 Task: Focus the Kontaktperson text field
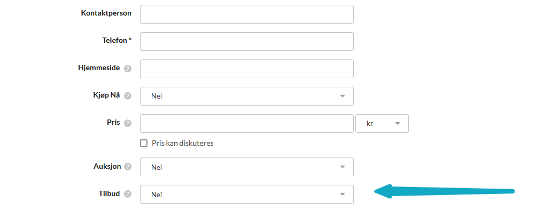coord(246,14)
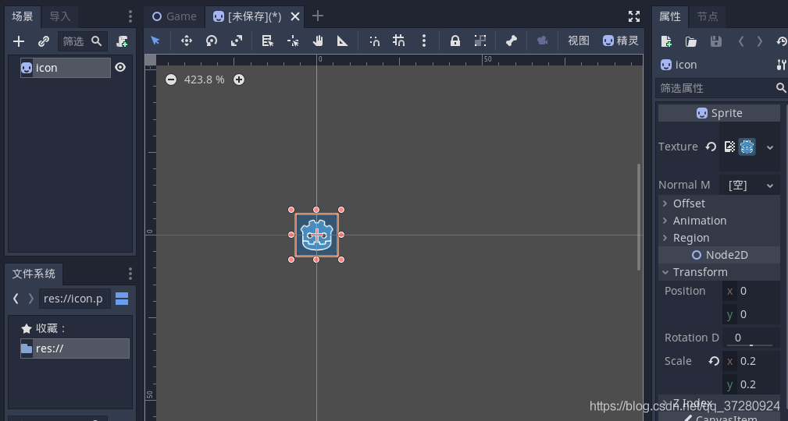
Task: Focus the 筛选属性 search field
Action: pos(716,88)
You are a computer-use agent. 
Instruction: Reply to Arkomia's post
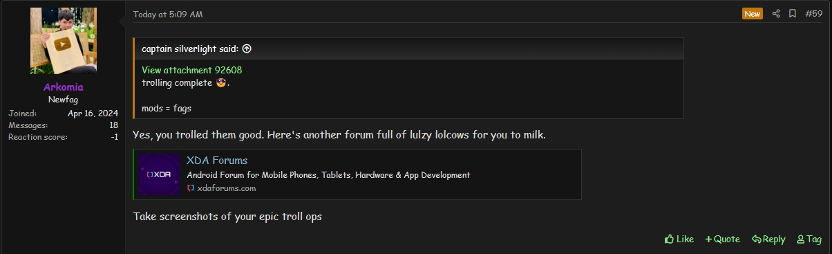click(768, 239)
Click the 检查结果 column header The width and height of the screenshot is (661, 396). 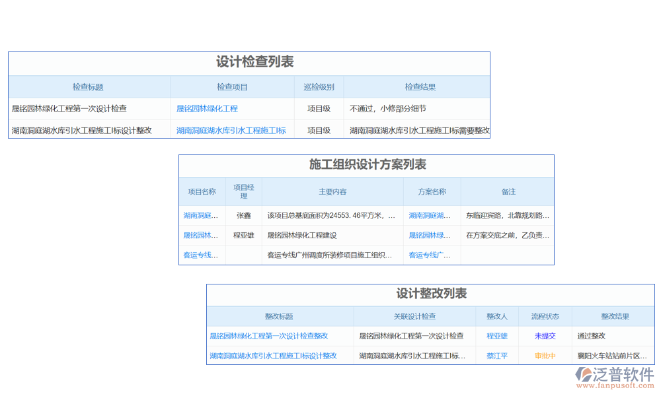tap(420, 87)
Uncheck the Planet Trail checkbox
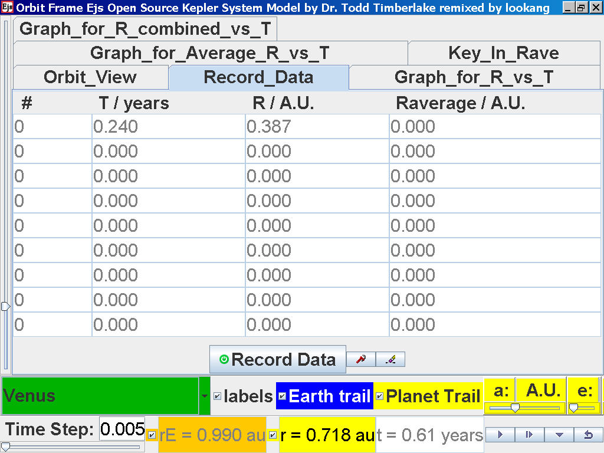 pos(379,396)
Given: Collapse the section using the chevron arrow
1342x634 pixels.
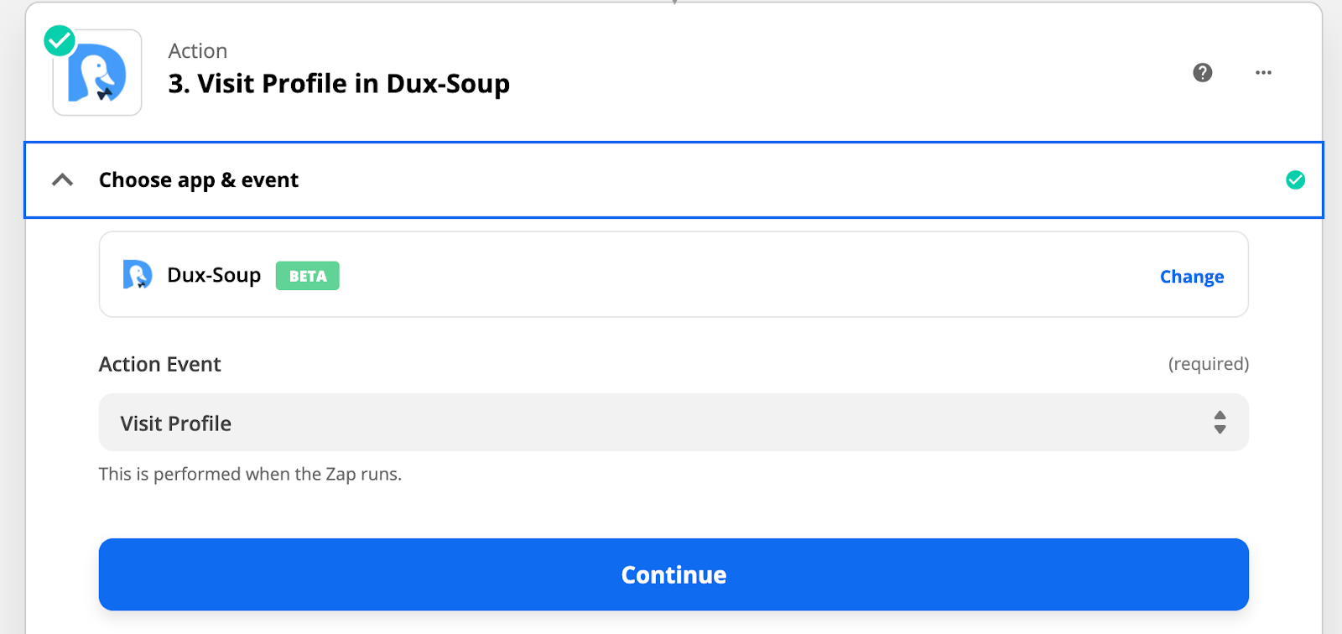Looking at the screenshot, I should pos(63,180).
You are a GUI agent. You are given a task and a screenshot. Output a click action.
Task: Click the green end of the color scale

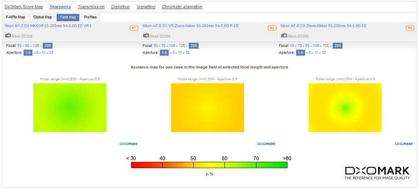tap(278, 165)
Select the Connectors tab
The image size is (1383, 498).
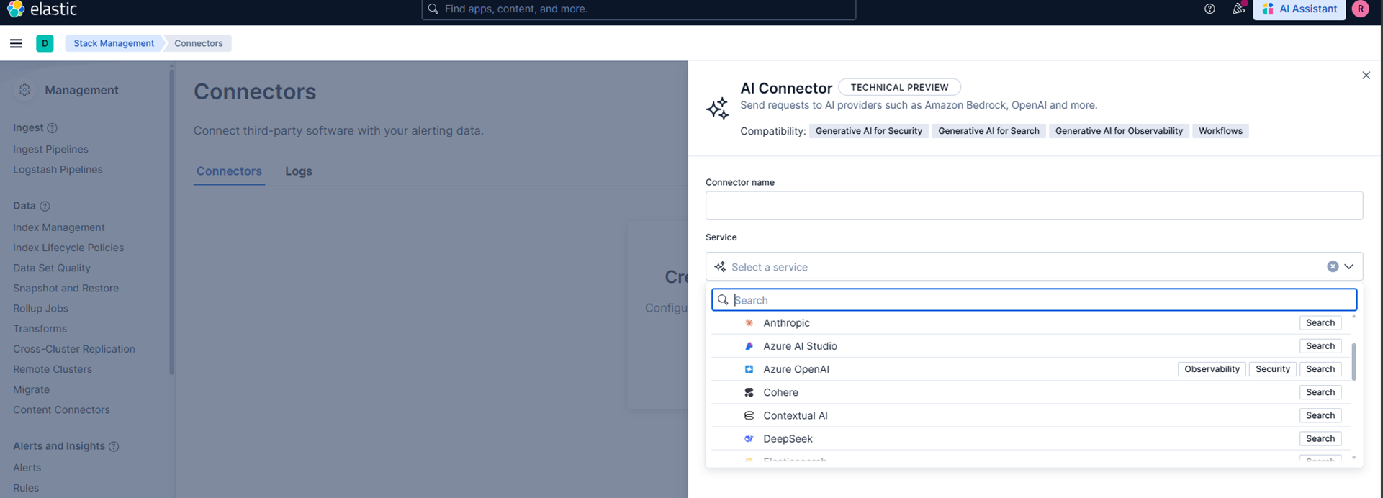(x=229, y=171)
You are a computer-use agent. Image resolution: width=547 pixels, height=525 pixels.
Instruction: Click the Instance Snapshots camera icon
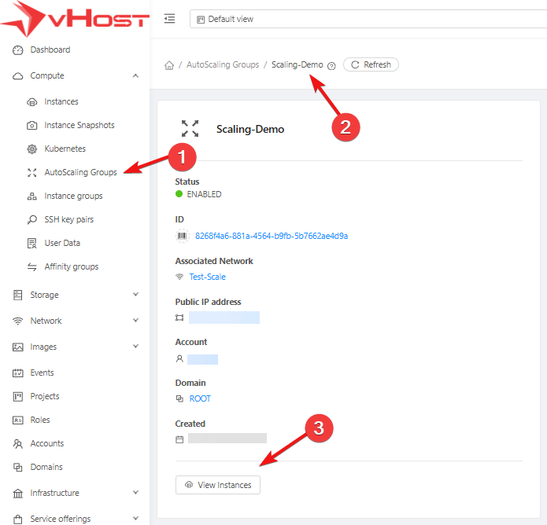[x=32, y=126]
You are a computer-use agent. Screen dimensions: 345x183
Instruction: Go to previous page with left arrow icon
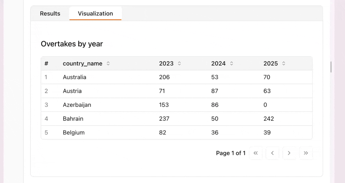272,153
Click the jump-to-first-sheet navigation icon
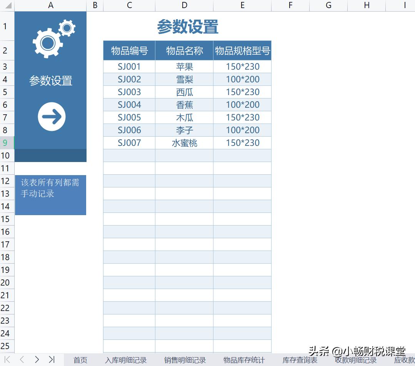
--*--
◆ **Exercise**: Lines from the one holding "1342x634 pixels." down to the last line of the entries above must be retyped exactly, inclusive of both, with no pictures and nothing else.

◆ **Written reply**:
1342x634 pixels.
Looking at the screenshot, I should pos(63,180).
You are a GUI agent. You are given a task and a screenshot. Output a click action.
Task: Click the green end of the color scale

tap(278, 165)
Select the Connectors tab
The image size is (1383, 498).
(x=229, y=171)
You are a computer-use agent. Image resolution: width=547 pixels, height=525 pixels.
Instruction: Click the Instance Snapshots camera icon
[x=32, y=126]
You are a computer-use agent. Screen dimensions: 345x183
Instruction: Go to previous page with left arrow icon
272,153
Click the jump-to-first-sheet navigation icon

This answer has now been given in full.